Edifício-sede do Banco Central em Brasília. (Foto: Divulgação/BC)

São Paulo – A decisão do Banco Central de reduzir a alíquota de recolhimento do compulsório bancário sobre recursos a prazo, de 31% para 25%, a partir de 16 de março, visa alcançar dois objetivos, na visão do mercado financeiro. O primeiro seria estimular a atividade econômica, por meio da liberação de recursos, mas também tem como alvo atacar o spread bancário, fomentando a competitividade no setor.

“[A medida] significa que os grandes bancos terão mais dinheiro para emprestar e também serve para dar liquidez ao banco pequeno, que pode estar com dificuldade para renovar captação, em meio à queda dos juros [básicos]”, avalia um consultor de investimentos de uma corretora local.

Para ele, parte dos R$ 49 bilhões em recursos a serem liberados na economia com a medida do BC também deve ser destinada às operações compromissadas e aos investimentos em títulos públicos. Mas, de um modo geral, essa facilitação no acesso ao crédito sinaliza que as empresas “ainda não estão com confiança para investir”.

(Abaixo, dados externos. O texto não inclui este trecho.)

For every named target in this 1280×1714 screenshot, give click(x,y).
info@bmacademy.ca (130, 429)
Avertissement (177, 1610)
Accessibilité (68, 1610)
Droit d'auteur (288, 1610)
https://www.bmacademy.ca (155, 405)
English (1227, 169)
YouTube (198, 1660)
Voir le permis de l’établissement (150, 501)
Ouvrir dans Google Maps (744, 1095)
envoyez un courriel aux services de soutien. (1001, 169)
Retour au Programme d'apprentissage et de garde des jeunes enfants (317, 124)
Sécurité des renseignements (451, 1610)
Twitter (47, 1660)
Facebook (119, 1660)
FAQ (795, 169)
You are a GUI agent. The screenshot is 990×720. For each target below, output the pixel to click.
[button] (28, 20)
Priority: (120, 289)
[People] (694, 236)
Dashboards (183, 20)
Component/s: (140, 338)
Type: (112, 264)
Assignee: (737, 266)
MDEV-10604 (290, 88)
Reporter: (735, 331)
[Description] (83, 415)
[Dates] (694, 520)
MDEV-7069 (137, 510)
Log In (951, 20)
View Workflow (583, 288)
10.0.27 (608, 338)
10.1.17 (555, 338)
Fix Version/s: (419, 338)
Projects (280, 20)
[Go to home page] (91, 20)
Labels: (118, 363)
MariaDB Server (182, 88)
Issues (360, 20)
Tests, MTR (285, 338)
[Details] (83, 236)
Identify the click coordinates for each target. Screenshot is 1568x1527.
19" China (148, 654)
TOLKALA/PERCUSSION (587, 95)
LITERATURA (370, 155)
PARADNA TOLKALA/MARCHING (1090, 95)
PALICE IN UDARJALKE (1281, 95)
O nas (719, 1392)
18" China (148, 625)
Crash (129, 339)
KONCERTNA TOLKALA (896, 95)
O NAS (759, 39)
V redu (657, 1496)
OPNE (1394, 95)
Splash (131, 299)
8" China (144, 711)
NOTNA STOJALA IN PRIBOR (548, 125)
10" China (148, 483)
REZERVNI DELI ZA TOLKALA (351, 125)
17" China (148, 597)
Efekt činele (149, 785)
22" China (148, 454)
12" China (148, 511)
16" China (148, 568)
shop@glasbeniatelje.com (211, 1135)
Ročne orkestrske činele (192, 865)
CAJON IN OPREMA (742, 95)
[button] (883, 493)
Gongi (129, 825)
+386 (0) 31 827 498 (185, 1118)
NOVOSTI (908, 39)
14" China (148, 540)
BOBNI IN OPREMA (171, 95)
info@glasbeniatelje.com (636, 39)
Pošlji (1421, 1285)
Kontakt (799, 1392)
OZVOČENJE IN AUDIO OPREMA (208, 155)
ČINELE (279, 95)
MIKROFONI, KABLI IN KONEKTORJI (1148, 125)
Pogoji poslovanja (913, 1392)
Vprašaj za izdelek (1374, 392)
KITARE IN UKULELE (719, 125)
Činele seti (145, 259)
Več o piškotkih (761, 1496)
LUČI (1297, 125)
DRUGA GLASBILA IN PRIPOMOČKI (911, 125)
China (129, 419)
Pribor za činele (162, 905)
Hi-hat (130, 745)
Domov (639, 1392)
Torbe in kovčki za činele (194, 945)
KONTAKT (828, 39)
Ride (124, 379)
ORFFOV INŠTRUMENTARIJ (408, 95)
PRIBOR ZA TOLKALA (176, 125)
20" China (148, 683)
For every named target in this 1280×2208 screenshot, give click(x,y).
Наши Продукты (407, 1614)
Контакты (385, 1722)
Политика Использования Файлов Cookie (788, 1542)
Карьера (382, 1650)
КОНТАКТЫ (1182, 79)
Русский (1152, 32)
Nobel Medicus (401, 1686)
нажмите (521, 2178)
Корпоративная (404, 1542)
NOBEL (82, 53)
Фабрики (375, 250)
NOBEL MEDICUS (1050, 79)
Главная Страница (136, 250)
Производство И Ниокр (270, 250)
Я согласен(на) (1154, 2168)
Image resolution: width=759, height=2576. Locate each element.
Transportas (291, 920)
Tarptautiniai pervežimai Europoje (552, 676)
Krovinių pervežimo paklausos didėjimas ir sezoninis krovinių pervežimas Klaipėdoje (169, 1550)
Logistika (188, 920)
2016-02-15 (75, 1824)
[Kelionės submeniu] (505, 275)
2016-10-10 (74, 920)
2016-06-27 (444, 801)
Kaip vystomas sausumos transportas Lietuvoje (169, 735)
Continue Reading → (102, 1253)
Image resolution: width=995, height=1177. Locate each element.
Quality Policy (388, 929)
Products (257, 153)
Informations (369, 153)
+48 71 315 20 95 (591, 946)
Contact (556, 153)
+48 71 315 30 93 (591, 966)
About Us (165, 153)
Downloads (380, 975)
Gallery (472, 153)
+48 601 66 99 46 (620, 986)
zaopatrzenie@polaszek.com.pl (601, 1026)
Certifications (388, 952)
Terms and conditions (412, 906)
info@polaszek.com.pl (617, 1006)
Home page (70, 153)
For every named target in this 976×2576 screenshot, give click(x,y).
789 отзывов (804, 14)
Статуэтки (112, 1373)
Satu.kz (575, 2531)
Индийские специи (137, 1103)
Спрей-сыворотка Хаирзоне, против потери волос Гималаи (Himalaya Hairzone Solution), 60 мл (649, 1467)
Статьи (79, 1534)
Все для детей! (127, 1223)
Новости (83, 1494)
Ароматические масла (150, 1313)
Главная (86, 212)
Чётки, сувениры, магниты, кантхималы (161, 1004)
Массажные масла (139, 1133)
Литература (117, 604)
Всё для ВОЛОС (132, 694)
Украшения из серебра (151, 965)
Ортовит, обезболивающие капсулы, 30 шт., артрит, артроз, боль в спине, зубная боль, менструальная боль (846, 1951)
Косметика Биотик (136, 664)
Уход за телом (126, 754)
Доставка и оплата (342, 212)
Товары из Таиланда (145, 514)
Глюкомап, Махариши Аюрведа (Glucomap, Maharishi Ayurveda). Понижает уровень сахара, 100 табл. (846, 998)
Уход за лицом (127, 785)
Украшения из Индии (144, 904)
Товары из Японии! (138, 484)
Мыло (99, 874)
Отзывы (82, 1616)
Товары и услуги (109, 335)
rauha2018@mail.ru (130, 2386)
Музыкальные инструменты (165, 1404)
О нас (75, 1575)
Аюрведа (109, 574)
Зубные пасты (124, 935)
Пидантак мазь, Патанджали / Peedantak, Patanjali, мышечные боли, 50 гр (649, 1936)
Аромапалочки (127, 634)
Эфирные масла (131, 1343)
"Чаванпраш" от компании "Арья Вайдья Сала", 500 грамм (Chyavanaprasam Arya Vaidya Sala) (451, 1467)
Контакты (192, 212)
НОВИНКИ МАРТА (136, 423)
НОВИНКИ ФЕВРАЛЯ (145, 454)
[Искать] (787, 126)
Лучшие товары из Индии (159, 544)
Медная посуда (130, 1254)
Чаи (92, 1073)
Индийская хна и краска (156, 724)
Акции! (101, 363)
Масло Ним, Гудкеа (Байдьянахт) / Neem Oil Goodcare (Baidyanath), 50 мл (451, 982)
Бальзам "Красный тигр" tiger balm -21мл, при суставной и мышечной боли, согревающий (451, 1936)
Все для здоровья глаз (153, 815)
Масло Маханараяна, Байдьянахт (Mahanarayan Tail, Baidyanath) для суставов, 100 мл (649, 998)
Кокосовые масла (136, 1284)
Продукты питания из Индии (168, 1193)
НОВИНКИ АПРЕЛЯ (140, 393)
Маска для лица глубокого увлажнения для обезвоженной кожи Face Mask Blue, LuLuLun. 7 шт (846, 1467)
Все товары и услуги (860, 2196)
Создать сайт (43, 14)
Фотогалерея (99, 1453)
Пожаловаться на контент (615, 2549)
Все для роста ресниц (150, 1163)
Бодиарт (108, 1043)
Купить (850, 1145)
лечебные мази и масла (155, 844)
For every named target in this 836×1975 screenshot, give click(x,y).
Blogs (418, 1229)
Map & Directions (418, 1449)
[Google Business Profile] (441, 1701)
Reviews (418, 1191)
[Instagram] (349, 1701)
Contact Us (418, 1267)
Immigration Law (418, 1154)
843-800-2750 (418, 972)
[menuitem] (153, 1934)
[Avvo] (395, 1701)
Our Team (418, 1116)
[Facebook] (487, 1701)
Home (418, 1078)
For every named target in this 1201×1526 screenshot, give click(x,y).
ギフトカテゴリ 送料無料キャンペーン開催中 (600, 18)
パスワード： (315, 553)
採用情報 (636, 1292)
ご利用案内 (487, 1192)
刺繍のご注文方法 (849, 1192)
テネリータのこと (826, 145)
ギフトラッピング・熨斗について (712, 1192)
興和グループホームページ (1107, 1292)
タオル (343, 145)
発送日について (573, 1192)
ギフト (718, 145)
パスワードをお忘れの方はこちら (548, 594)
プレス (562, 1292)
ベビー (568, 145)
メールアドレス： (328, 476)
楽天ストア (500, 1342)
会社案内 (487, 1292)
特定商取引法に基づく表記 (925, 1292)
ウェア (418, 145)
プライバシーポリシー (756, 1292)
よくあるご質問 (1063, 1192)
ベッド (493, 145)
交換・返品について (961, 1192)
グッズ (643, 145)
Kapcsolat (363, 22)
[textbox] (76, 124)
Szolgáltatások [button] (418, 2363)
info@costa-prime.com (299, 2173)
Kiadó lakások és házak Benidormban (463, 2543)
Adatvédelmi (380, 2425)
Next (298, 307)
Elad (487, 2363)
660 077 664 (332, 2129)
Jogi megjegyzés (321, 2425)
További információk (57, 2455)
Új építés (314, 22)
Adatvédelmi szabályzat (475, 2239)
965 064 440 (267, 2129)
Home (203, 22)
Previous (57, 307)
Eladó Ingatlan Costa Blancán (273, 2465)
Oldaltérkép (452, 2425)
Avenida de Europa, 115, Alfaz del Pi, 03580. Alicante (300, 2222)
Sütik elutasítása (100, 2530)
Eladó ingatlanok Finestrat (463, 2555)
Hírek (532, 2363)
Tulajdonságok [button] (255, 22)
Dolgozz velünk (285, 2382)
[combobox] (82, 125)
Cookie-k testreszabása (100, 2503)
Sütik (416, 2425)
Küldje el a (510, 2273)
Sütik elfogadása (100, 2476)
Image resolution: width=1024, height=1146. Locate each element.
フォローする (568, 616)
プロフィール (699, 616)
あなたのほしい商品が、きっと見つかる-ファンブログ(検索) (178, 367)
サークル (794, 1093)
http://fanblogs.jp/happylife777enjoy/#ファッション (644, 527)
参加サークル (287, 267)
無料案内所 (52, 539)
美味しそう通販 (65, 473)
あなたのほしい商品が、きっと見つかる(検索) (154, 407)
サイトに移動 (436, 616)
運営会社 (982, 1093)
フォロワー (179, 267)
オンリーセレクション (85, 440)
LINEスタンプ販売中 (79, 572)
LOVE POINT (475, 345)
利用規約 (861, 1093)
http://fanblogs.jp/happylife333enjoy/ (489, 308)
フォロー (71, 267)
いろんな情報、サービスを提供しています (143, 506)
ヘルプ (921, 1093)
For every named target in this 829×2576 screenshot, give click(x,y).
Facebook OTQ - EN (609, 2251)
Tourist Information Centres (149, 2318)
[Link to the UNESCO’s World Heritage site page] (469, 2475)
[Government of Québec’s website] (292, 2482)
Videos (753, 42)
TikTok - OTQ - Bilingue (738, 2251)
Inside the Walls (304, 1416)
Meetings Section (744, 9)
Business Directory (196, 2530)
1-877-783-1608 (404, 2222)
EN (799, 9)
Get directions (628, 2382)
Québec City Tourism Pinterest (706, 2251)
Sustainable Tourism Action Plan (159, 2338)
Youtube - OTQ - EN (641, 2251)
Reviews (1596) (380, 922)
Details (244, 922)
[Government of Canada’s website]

Essa percepção explica, em parte, o ritmo ainda lento de recuperação da economia doméstica. “E o BC reduzindo o depósito compulsório é mais um indicativo de que a autoridade monetária segue incomodada com a atividade, que ainda está aquém do esperado”, pondera o operador de renda fixa da Renascença Corretora, Luís Felipe Laudísio.

COMPETITIVIDADE

Já o economista-chefe da Infinity Asset, Jason Vieira, avalia que a medida é “super positiva” e atua também no pilar da competitividade do setor financeiro. “Mostra que o BC vai utilizar o máximo de instrumentos possíveis para atacar a questão do spread bancário”, diz. “Já caiu a Selic e agora caiu o compulsório, então por que o spread não cai?”, indaga.

Ele se refere à diferença entre a remuneração que o banco paga ao aplicador para captar um recurso e o quanto a instituição financeira cobra para emprestar o mesmo dinheiro. Nesse sentido, Vieira observa que, por ora, a decisão da autoridade monetária também sinaliza que o BC “esgotou as ferramentas de política monetária pura no curto prazo”, que se referem à condução da taxa Selic.